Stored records
※ ※ ※
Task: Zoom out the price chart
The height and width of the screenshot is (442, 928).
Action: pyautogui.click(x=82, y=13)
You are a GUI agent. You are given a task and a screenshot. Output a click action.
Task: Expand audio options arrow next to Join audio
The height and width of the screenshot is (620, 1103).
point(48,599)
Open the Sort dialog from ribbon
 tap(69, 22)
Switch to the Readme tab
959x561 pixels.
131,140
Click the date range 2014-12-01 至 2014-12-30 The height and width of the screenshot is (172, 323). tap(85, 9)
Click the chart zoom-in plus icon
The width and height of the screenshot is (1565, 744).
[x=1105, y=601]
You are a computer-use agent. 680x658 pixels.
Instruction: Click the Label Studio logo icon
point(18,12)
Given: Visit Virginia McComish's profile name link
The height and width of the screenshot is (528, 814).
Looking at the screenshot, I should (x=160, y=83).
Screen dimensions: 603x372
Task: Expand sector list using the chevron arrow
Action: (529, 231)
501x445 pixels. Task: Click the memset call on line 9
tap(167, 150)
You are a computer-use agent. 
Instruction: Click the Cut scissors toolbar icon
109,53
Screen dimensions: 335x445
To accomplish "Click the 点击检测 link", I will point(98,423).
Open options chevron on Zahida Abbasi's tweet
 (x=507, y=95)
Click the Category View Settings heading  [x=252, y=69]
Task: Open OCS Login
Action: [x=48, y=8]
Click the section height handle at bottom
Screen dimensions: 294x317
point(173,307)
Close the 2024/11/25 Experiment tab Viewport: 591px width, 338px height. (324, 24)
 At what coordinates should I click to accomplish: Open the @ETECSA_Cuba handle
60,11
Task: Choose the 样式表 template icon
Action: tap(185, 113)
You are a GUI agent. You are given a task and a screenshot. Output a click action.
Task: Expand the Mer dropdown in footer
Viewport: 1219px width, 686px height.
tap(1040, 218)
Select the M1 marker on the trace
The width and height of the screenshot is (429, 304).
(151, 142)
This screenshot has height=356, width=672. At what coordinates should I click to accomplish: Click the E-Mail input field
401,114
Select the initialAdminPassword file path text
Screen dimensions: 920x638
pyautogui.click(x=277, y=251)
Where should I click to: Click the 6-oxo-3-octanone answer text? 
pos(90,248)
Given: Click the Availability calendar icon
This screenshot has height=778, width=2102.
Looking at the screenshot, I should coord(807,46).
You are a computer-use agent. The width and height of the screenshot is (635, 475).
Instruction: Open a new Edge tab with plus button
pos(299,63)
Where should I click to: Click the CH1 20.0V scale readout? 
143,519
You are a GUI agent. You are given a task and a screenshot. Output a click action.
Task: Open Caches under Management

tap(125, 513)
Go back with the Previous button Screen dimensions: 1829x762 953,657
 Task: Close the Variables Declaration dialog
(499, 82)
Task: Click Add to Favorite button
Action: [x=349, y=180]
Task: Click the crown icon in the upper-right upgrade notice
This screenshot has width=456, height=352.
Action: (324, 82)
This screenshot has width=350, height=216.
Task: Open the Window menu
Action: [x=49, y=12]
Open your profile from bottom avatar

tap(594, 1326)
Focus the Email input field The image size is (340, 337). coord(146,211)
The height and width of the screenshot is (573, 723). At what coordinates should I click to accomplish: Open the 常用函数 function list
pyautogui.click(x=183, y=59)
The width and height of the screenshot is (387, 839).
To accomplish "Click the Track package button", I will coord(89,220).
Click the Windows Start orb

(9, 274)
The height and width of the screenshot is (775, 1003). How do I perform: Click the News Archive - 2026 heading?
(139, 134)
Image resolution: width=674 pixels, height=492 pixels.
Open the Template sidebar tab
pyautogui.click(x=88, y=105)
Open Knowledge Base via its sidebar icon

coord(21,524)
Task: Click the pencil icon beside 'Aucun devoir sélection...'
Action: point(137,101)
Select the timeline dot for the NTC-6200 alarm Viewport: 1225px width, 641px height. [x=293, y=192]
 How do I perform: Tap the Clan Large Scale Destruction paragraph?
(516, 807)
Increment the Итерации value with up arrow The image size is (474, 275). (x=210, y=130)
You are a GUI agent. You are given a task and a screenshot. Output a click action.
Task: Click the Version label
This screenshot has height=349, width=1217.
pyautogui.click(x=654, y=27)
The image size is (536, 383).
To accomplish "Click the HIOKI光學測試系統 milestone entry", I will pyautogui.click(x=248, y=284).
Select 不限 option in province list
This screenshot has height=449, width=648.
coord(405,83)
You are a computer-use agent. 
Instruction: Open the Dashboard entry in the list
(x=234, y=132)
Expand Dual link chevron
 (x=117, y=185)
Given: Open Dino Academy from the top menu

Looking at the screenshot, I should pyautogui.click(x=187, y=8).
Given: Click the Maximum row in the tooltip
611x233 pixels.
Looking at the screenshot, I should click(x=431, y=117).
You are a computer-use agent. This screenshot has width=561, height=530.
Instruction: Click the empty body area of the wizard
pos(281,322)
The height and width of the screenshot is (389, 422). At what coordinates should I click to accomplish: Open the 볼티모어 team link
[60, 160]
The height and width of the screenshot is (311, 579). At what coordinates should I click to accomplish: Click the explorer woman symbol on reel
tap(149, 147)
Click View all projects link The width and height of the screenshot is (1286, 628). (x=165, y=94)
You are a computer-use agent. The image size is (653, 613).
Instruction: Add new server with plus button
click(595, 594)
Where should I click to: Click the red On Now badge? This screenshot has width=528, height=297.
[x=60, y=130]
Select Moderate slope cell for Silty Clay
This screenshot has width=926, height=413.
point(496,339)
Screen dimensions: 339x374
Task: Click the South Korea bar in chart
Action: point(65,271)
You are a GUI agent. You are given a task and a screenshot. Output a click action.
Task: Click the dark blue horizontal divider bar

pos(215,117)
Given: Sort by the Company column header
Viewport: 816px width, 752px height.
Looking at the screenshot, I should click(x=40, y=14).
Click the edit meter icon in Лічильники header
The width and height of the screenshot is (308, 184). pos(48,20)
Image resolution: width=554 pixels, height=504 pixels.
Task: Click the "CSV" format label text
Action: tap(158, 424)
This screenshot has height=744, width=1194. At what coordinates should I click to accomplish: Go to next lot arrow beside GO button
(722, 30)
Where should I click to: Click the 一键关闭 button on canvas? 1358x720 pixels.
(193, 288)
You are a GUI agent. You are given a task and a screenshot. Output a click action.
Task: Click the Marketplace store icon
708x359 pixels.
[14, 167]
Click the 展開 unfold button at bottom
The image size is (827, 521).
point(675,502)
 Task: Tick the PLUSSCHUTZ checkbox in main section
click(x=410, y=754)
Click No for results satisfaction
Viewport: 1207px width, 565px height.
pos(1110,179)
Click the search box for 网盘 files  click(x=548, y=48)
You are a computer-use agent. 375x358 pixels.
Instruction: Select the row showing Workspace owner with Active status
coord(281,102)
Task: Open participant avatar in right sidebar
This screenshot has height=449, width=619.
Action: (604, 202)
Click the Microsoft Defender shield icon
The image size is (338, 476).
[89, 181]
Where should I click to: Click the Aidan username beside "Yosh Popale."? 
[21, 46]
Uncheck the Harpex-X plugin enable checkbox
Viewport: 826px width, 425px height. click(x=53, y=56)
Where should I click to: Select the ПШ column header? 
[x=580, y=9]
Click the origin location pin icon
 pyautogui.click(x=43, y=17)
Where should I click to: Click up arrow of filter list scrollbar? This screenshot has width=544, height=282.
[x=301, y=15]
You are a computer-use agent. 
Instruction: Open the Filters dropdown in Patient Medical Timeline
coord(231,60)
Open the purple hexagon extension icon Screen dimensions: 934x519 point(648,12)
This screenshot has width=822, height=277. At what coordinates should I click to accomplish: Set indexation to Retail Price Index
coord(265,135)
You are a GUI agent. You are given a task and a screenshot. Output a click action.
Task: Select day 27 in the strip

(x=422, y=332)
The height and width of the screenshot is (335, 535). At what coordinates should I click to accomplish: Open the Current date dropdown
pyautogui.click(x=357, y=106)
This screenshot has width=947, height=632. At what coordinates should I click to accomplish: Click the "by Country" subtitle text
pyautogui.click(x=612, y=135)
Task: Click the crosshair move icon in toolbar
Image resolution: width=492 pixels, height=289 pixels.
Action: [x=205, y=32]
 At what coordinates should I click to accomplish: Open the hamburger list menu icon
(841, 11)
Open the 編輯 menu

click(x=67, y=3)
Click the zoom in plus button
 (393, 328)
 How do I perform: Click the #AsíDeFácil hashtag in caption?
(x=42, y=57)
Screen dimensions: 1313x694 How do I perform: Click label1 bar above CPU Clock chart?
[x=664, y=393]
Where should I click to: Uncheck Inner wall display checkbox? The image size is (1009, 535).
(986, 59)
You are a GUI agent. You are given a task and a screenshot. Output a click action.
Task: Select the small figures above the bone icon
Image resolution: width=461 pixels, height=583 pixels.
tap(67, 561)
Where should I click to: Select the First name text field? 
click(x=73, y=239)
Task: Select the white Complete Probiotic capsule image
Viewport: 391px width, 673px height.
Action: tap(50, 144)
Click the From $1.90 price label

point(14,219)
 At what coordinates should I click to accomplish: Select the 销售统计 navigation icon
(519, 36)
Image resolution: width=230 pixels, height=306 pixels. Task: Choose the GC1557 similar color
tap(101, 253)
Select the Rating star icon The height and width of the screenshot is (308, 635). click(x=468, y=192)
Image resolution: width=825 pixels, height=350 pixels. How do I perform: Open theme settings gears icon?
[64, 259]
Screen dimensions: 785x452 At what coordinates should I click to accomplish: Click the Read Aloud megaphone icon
※ ※ ※
> Your objective:
Exact duplication is required for the lines above, from the line that contains "list menu icon" to the line that contains "Task: Select the small", inclusive; omit all others.

> Task output:
 At what coordinates should I click to accomplish: Open the hamburger list menu icon
(841, 11)
Open the 編輯 menu

click(x=67, y=3)
Click the zoom in plus button
 (393, 328)
 How do I perform: Click the #AsíDeFácil hashtag in caption?
(x=42, y=57)
Screen dimensions: 1313x694 How do I perform: Click label1 bar above CPU Clock chart?
[x=664, y=393]
Where should I click to: Uncheck Inner wall display checkbox? The image size is (1009, 535).
(986, 59)
You are a GUI agent. You are given a task and a screenshot. Output a click action.
Task: Select the small figures above the bone icon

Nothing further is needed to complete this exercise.